┌──
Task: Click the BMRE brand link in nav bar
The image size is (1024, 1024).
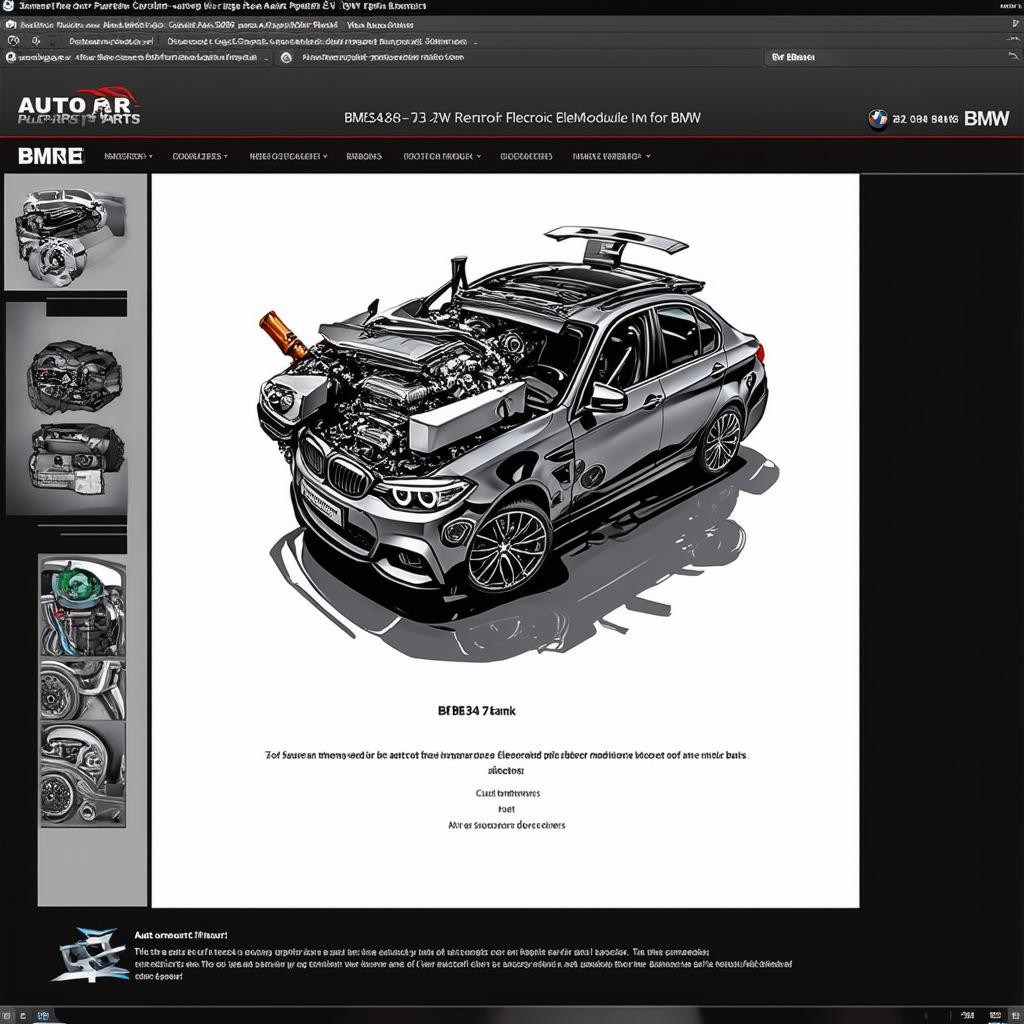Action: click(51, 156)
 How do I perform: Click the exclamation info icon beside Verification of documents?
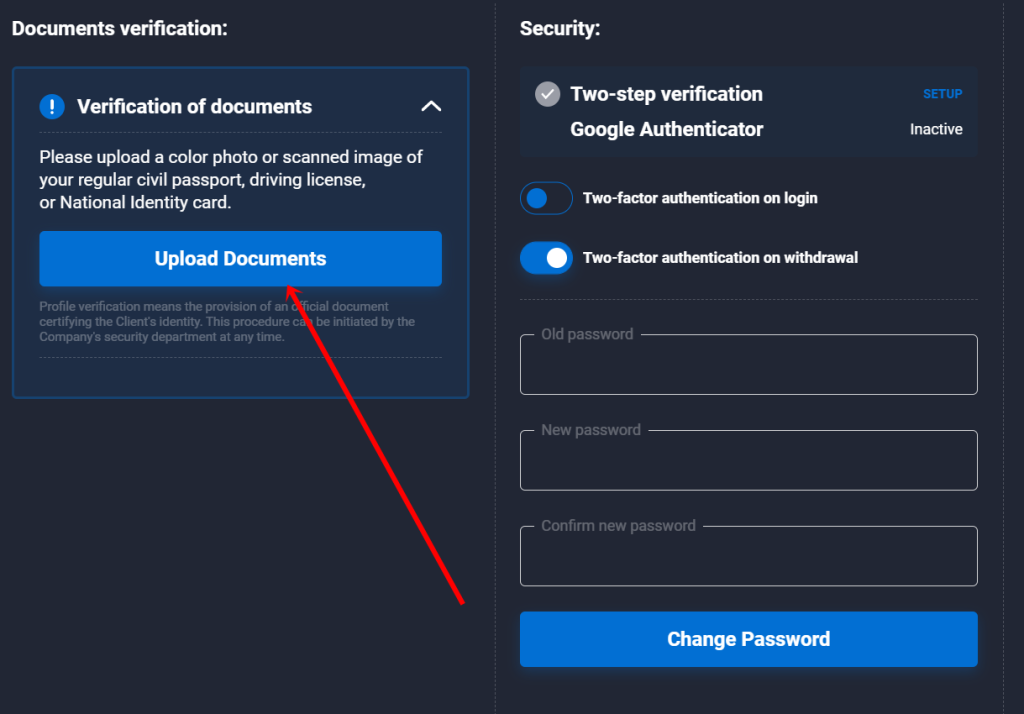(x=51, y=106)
└──
▸ WORK REQUIRED: Reproduce each entry exactly as written, but leave out the images.

▸ OUTPUT OF THE EXERCISE:
Task: Click the BMRE brand link in nav bar
The image size is (1024, 1024).
Action: click(51, 156)
 How do I perform: Click the exclamation info icon beside Verification of documents?
(x=51, y=106)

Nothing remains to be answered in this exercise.